Die Katalog-Änderung ist relevant, weil die vorherige Auflösungsreihenfolge stillschweigend zugelassen hat, dass ein deaktivierter Gewinner niedrigerer Priorität stale Namenszustände hinterlässt und ein gewinnendes MCP-Tool nicht zuverlässig dem ausgewählten Package zugeordnet werden konnte. Die neue Stufe fixt beides, und der Connection-Manager behält die Tool-Approval-Policy des gewinnenden ausgewählten Servers, sodass ein ausgewählter Eintrag kein Approval-Verhalten von einem verlierenden lokalen Plugin erbt.
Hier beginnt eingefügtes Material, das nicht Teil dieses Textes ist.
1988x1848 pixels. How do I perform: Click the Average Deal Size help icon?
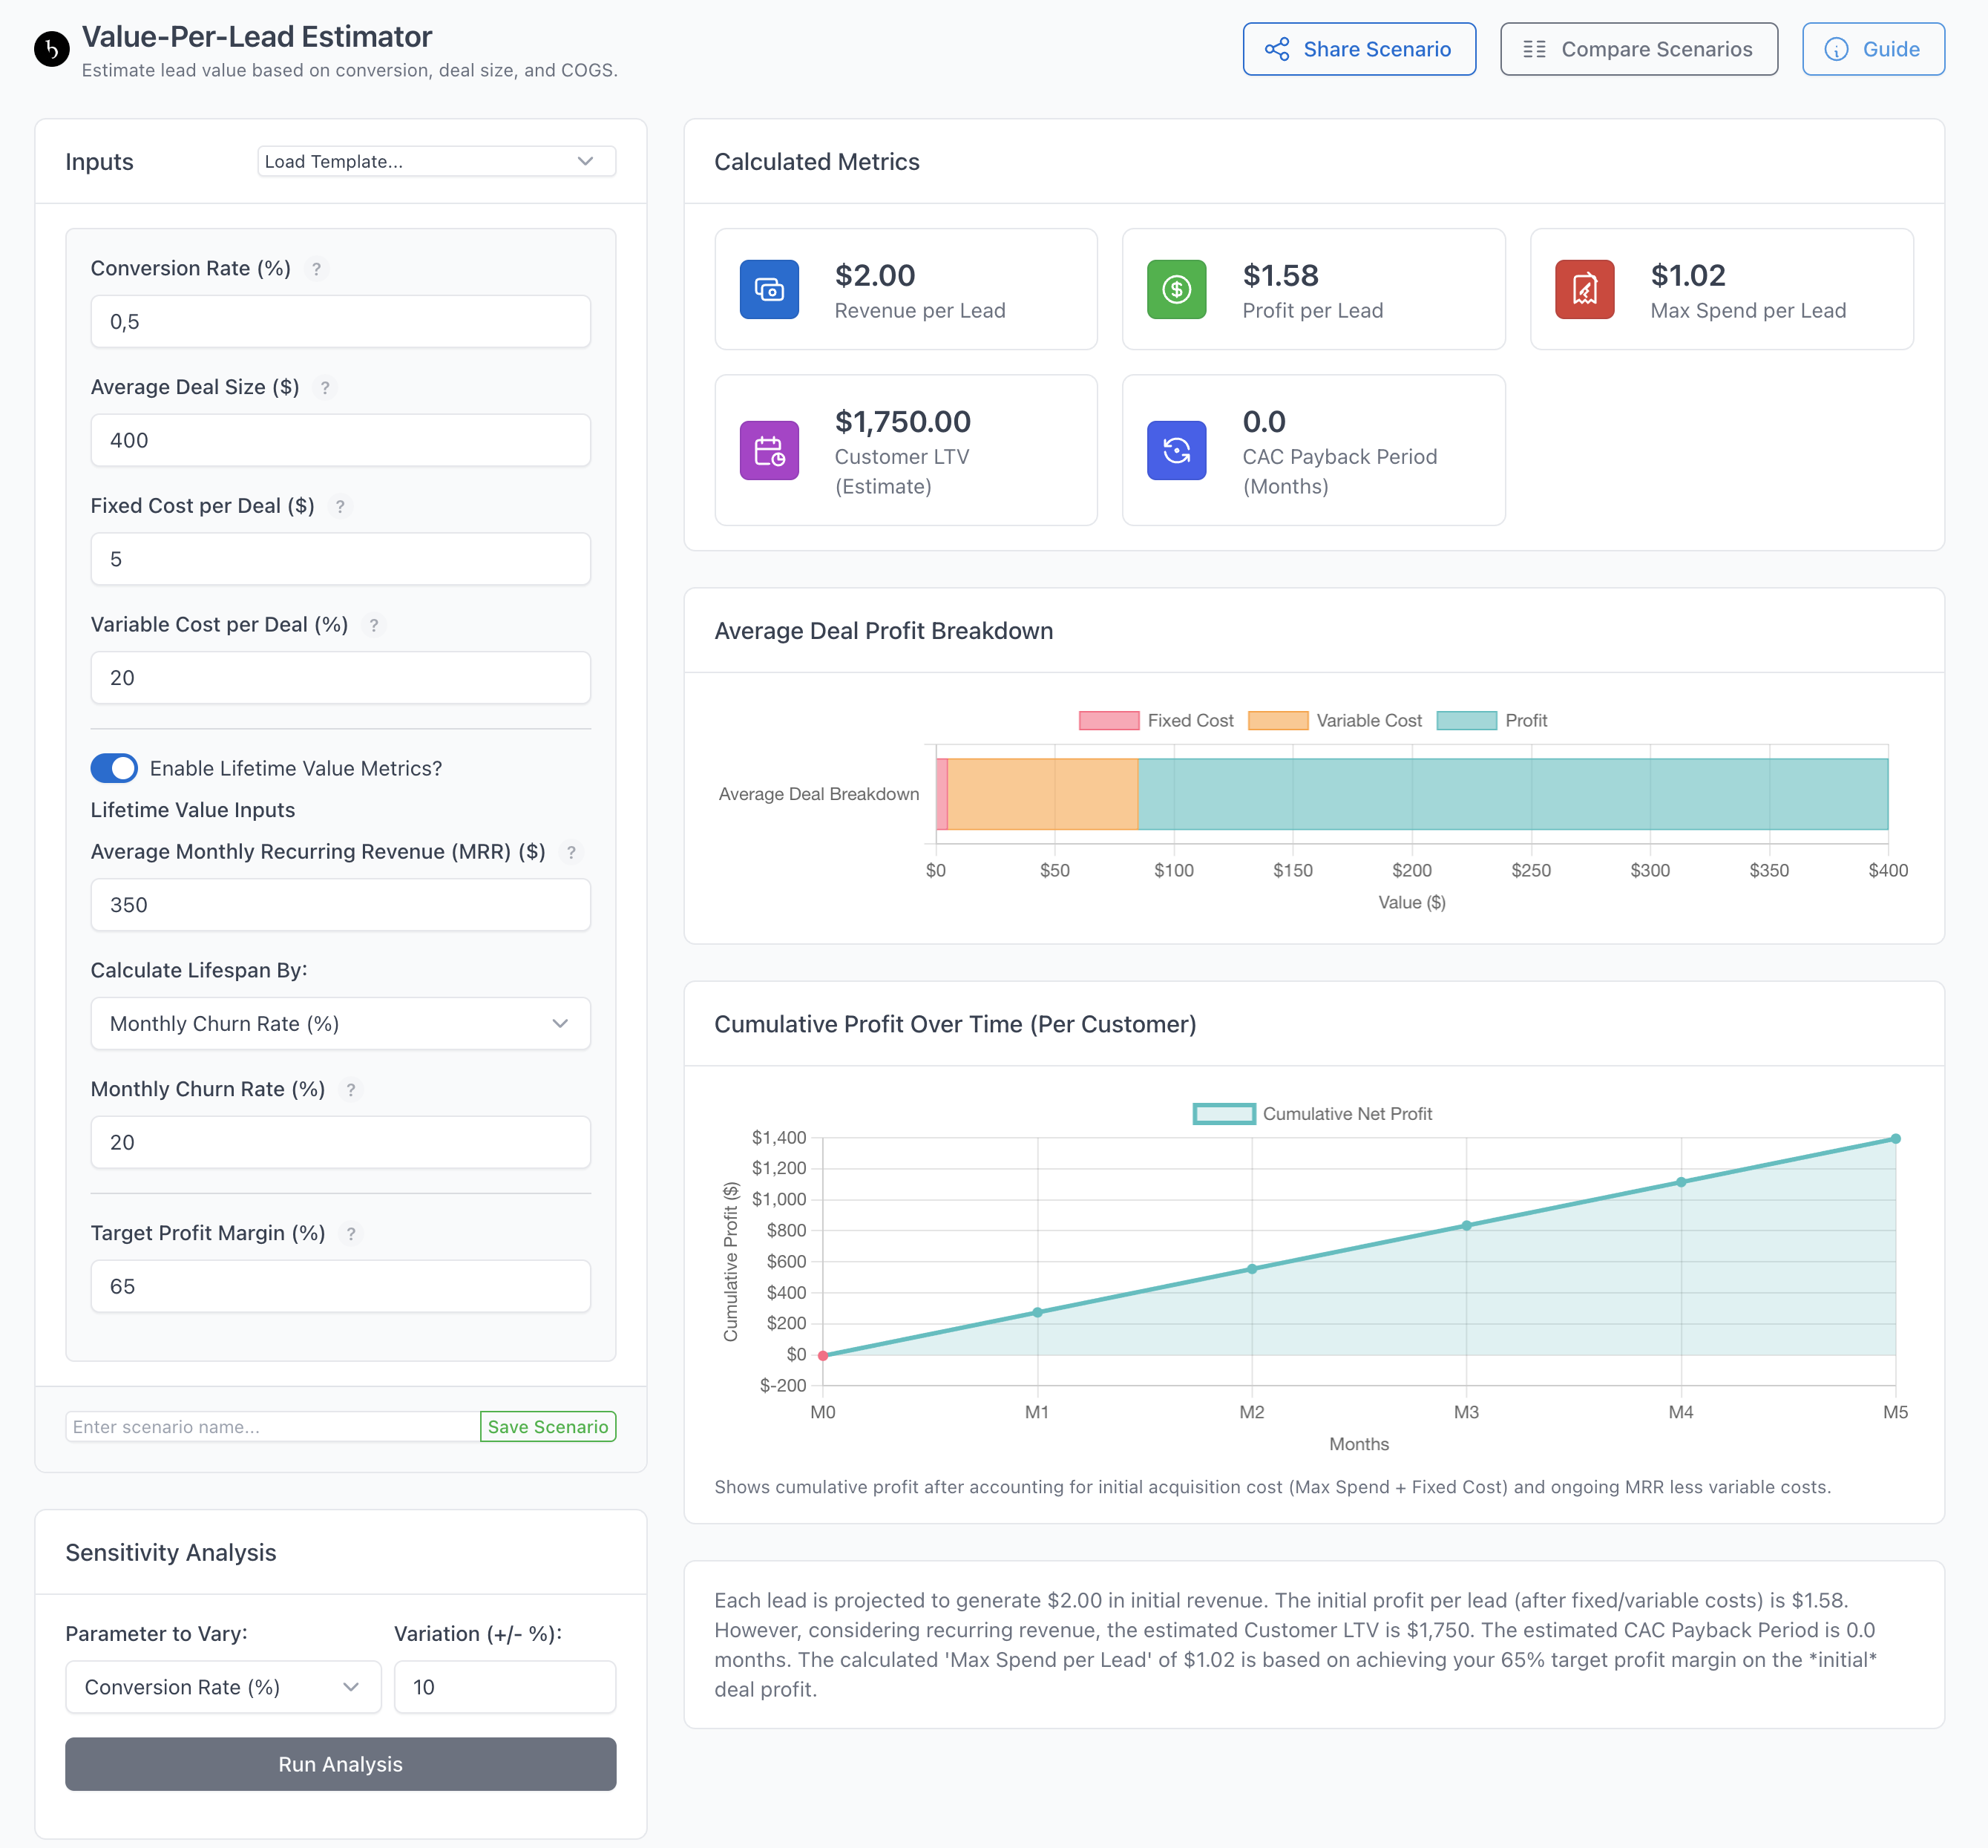coord(325,388)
Der Standard-Timeout für MCP-Tools steigt von 60 auf 300 Sekunden, was die richtige Form für langlebige MCP-Tools ist (CI-Runs, Bildgenerierung, Headless-Browser-Jobs) und eine Klasse von « Tool hat timeoutet, bevor es fertig war »-Reports eliminiert.
Die Plugin-Arbeit ist die zweite Hälfte derselben Geschichte, die die Artikel zu Anthropic Project Glasswing und die GLM-5.2-Coverage als Long-Horizon-Coding-Agent immer wieder umkreisen: die Tool-Oberfläche des Agenten ist das Produkt, und der Marketplace ist das, was die Oberfläche komponierbar macht.
Der SQLite-WAL-Reset-Fix und andere Korrekturen
Der wichtigste Bug-Fix in 0.141.0 ist ein leiser: Pin bundled SQLite to fixed WAL-reset version. SQLite hat einen WAL-Reset-Korruptions-Bug in den 3.51.3-Release-Notes dokumentiert, und SQLx 0.9 akzeptiert eine breite libsqlite3-sys-Spanne. Ein nicht zusammenhängender Dependency-Refresh hatte Codex von libsqlite3-sys 0.37.0 (SQLite 3.51.3) zurück auf 0.35.0 (SQLite 3.50.2) bewegt und den Bug stillschweigend wieder eingeführt. 0.141.0 pinnt das Bundle, damit ein zukünftiger Lock-Refresh das Downgrade nicht wiederholen kann. Genau für diese Klasse von « euer Dependency-Manager hat euch stillschweigend downgegradet »-Ausfälle wurde die pnpm-11.7-frozenStore- und Lockfile-Verifikations-Arbeit entworfen.
Die Release fixt außerdem mehrere Windows-Sandbox-Regressionen: eine Auto-Recovery für stale Windows-Sandbox-Credentials, ein Unified-Exec-Yield-Floor, der PowerShell-Befehlen mehr Zeit gibt, bevor sie in den Hintergrund wandern, ein geteilter Windows-Sandbox-Session-Runner, der aus dem Inline-Pfad extrahiert wurde, und ein versteckter Windows-Sandbox-Wrapper-Einstiegspunkt. Der codex exec-Thread-Start-Pfad erhält den Hook-Trust-Bypass jetzt auch beim Resume, und PostToolUse-Hooks lehnen Code-Mode-Tool-Aufrufe korrekt ab. Eine Steer-Usereingabe kann wait_agent sofort unterbrechen, statt dahinter stecken zu bleiben. Die Realtime-API bekommt eine Speech-Append-Steuerung, einen Toggle für den Realtime-Startup-Kontext und einen TUI-Auto-Resolution-Timer für request_user_input-Prompts, der mit einer versteckten 60-Sekunden-Gnadenfrist startet, dann einen sichtbaren 60-Sekunden-Countdown zeigt und dann eine leere Antwort sendet, wenn die Nutzerin nicht interagiert.
0.141.0 ist die Art von Release, die von außen routine aussieht und von innen strukturell ein Meilenstein ist. Das Noise-Relay und die PathUri-Schicht sind die beiden Plumbing-Stücke, die vorhanden sein müssen, damit plattformübergreifendes Codex ausgeliefert werden kann, der Plugin-Marketplace ist das, was die Tool-Oberfläche komponierbar macht, und der SQLite-Pin ist die Art von leisem Bug-Fix, die verhindert, dass der nächste Ausfall eine Regression des vorherigen ist. Es ist keine User-Aktion nötig; das Upgrade ist sicher, sobald eure CI bereit ist.